◆ **WHAT IS BEING ASKED**
Convert the lines, starting at the first line and ending at the line that contains "coord(379,239)", into a numbered list. Omit blank lines and leave the pictures out of the answer.

:: DATA PROVIDED ::

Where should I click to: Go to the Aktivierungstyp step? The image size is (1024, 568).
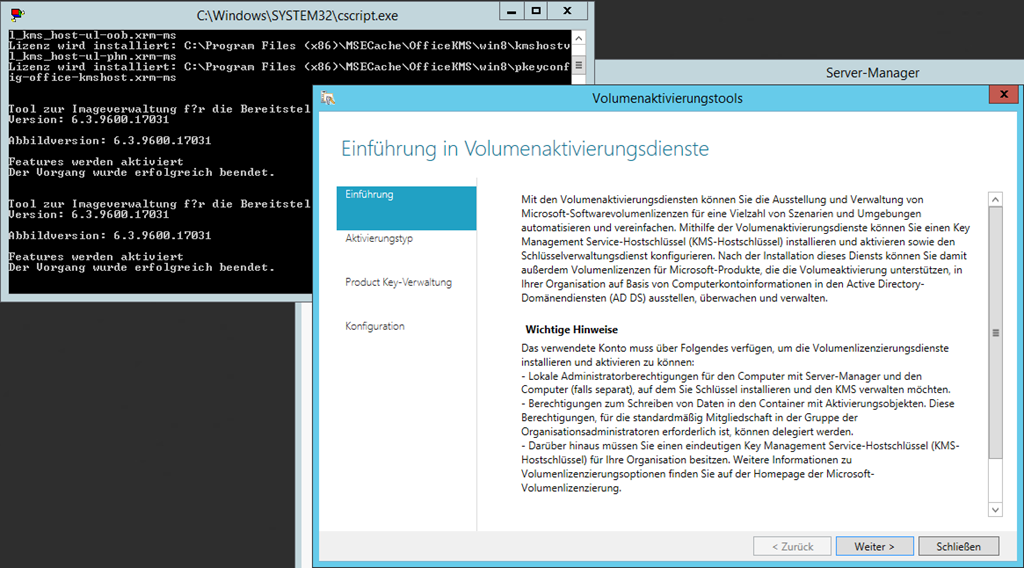coord(379,239)
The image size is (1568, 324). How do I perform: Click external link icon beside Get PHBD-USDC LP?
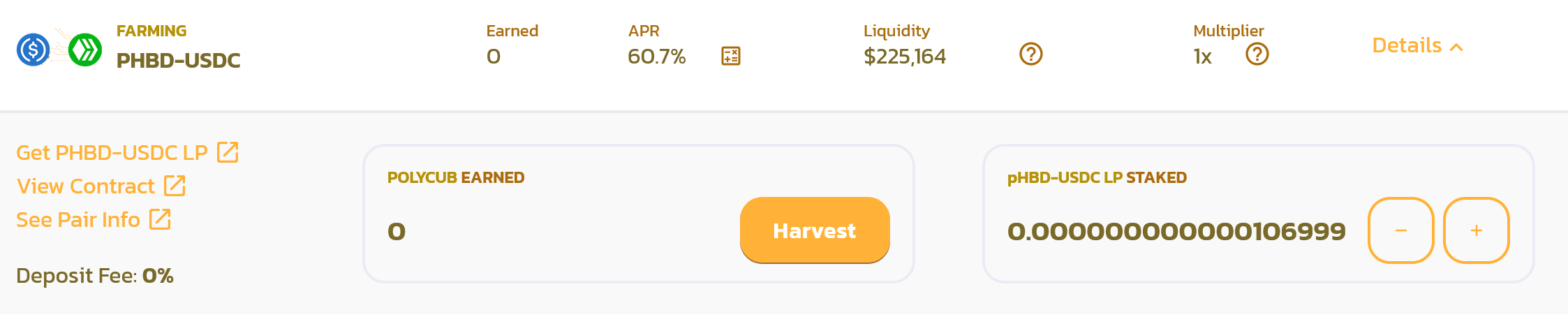[x=228, y=152]
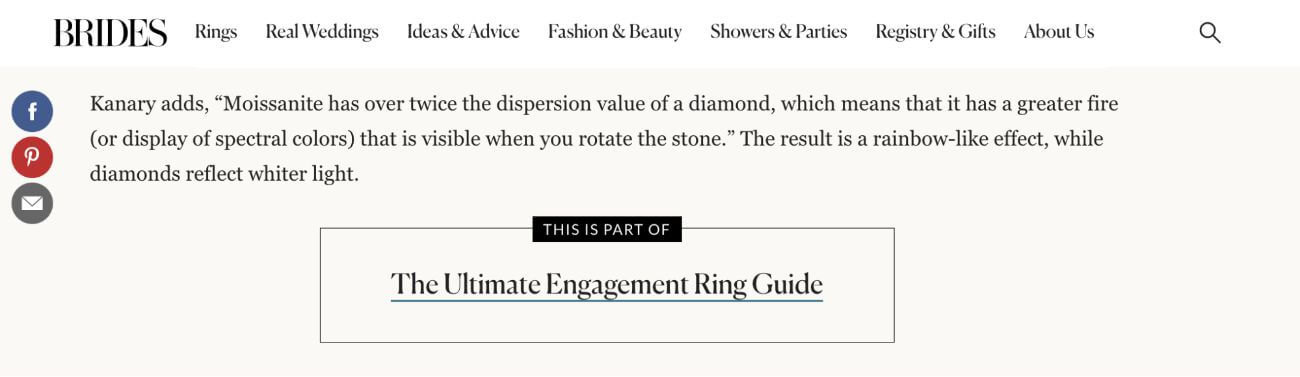Open the Real Weddings section
Image resolution: width=1300 pixels, height=377 pixels.
click(322, 32)
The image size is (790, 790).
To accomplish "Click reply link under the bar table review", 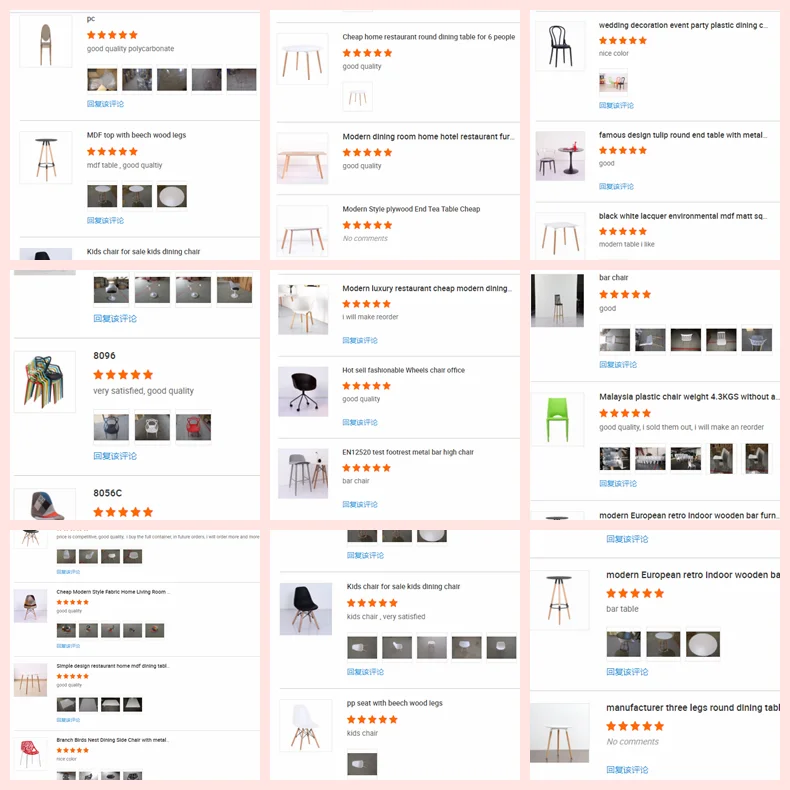I will coord(627,672).
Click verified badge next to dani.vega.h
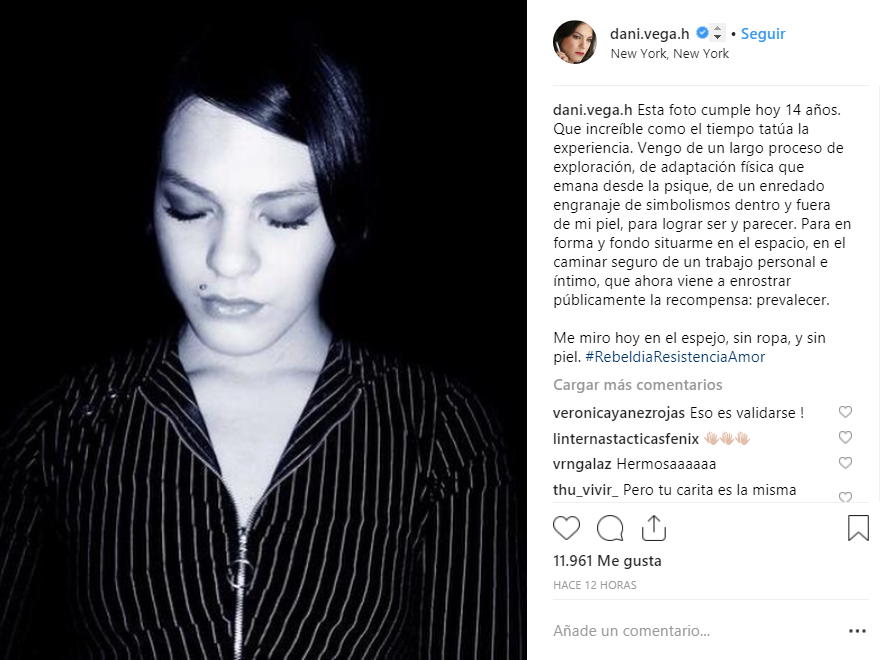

:::

◆ **WRITTEN RESPONSE**
1. Where should I click to: Go to the Aktivierungstyp step? The image size is (1024, 568).
2. coord(379,239)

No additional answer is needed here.